* INSTRUCTIONS FOR THE TASK *
Exactly the lines from the start of the data below through the line containing "当社のコンセプト (1527, 1183)" must be returned, and no others.

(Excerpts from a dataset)
[Start of section]

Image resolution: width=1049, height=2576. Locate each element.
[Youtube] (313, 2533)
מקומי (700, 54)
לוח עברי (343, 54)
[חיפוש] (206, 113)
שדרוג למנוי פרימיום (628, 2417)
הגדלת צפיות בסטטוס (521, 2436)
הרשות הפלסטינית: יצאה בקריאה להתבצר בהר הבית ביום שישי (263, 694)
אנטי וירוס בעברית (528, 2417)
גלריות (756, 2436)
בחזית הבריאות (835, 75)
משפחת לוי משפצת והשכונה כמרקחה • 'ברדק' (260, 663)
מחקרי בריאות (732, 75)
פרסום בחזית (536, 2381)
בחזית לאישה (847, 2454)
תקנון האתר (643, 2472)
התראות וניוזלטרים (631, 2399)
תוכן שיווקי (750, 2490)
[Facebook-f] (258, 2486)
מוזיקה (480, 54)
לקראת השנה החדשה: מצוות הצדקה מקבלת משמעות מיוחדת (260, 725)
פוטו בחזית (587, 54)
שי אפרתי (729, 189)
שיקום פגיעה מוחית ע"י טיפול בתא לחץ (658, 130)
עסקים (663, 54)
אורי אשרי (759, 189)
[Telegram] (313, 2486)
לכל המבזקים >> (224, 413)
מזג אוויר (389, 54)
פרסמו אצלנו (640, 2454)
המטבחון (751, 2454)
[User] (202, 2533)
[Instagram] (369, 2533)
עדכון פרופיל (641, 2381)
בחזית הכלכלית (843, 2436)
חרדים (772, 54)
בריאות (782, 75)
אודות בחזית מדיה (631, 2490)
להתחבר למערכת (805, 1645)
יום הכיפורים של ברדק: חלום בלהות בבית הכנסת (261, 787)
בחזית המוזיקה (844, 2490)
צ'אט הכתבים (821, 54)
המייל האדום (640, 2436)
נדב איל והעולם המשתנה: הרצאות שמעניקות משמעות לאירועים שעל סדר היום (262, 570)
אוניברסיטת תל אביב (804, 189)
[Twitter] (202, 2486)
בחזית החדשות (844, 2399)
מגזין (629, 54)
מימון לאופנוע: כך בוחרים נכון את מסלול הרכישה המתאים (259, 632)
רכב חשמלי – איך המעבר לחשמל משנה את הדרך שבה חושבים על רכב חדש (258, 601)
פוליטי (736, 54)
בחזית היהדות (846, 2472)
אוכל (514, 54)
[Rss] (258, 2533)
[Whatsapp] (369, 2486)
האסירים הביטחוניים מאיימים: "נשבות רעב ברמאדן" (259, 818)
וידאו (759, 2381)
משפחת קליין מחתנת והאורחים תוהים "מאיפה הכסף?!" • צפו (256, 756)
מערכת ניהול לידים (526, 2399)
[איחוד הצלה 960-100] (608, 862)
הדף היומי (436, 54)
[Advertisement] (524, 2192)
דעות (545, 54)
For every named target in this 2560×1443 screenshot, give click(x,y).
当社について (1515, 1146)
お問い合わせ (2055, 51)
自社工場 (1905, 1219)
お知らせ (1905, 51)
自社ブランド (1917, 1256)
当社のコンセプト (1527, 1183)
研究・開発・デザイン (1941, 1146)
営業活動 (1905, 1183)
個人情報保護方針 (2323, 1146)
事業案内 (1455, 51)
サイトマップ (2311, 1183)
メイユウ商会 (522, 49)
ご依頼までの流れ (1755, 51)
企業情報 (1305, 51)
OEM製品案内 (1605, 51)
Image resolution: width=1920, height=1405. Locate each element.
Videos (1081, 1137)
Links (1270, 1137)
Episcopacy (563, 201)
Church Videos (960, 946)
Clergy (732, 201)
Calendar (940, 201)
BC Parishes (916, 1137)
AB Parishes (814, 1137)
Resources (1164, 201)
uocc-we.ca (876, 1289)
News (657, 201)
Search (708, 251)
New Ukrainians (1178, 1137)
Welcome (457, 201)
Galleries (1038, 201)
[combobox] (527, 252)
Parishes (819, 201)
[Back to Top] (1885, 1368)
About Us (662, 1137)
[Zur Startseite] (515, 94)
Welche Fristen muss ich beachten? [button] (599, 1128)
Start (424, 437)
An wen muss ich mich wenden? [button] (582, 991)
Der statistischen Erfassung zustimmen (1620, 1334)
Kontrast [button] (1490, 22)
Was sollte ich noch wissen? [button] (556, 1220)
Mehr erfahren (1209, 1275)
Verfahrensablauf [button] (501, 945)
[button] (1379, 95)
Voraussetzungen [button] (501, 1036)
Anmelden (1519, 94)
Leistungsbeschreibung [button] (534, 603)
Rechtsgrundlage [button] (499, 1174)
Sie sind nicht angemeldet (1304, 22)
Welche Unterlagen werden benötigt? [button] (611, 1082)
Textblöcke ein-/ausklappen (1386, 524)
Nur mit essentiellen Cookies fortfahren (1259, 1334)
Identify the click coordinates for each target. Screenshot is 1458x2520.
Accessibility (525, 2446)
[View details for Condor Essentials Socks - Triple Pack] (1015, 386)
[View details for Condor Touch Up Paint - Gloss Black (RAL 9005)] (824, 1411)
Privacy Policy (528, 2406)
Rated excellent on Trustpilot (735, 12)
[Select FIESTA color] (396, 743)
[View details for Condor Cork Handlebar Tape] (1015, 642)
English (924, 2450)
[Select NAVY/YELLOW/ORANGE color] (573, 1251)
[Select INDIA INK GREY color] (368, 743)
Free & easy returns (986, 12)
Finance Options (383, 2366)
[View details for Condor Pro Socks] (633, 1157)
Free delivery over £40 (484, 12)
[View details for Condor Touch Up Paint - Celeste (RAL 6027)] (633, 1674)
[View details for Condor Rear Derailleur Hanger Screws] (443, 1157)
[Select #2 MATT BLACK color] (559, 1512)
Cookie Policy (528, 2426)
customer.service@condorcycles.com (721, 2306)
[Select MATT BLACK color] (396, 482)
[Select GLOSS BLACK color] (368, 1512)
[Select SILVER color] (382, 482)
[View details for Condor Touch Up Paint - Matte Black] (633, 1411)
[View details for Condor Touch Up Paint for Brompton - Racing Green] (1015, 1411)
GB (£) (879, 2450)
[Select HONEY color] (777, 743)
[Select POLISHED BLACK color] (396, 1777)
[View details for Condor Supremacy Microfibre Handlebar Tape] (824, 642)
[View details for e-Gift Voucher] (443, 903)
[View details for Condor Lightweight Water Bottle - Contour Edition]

[End of section]

* RESULT OF THIS TASK *
Image resolution: width=1049, height=2576. Locate each element.
[Youtube] (313, 2533)
מקומי (700, 54)
לוח עברי (343, 54)
[חיפוש] (206, 113)
שדרוג למנוי פרימיום (628, 2417)
הגדלת צפיות בסטטוס (521, 2436)
הרשות הפלסטינית: יצאה בקריאה להתבצר בהר הבית ביום שישי (263, 694)
אנטי וירוס בעברית (528, 2417)
גלריות (756, 2436)
בחזית הבריאות (835, 75)
משפחת לוי משפצת והשכונה כמרקחה • 'ברדק' (260, 663)
מחקרי בריאות (732, 75)
פרסום בחזית (536, 2381)
בחזית לאישה (847, 2454)
תקנון האתר (643, 2472)
התראות וניוזלטרים (631, 2399)
תוכן שיווקי (750, 2490)
[Facebook-f] (258, 2486)
מוזיקה (480, 54)
לקראת השנה החדשה: מצוות הצדקה מקבלת משמעות מיוחדת (260, 725)
פוטו בחזית (587, 54)
שי אפרתי (729, 189)
שיקום פגיעה מוחית ע"י טיפול בתא לחץ (658, 130)
עסקים (663, 54)
אורי אשרי (759, 189)
[Telegram] (313, 2486)
לכל המבזקים >> (224, 413)
מזג אוויר (389, 54)
פרסמו אצלנו (640, 2454)
המטבחון (751, 2454)
[User] (202, 2533)
[Instagram] (369, 2533)
עדכון פרופיל (641, 2381)
בחזית הכלכלית (843, 2436)
חרדים (772, 54)
בריאות (782, 75)
אודות בחזית מדיה (631, 2490)
להתחבר למערכת (805, 1645)
יום הכיפורים של ברדק: חלום בלהות בבית הכנסת (261, 787)
בחזית המוזיקה (844, 2490)
צ'אט הכתבים (821, 54)
המייל האדום (640, 2436)
נדב איל והעולם המשתנה: הרצאות שמעניקות משמעות לאירועים שעל סדר היום (262, 570)
אוניברסיטת תל אביב (804, 189)
[Twitter] (202, 2486)
בחזית החדשות (844, 2399)
מגזין (629, 54)
מימון לאופנוע: כך בוחרים נכון את מסלול הרכישה המתאים (259, 632)
רכב חשמלי – איך המעבר לחשמל משנה את הדרך שבה חושבים על רכב חדש (258, 601)
פוליטי (736, 54)
בחזית היהדות (846, 2472)
אוכל (514, 54)
[Rss] (258, 2533)
[Whatsapp] (369, 2486)
האסירים הביטחוניים מאיימים: "נשבות רעב ברמאדן" (259, 818)
וידאו (759, 2381)
משפחת קליין מחתנת והאורחים תוהים "מאיפה הכסף?!" • צפו (256, 756)
מערכת ניהול לידים (526, 2399)
[איחוד הצלה 960-100] (608, 862)
הדף היומי (436, 54)
[Advertisement] (524, 2192)
דעות (545, 54)
For every named target in this 2560×1443 screenshot, give click(x,y).
当社について (1515, 1146)
お問い合わせ (2055, 51)
自社工場 (1905, 1219)
お知らせ (1905, 51)
自社ブランド (1917, 1256)
当社のコンセプト (1527, 1183)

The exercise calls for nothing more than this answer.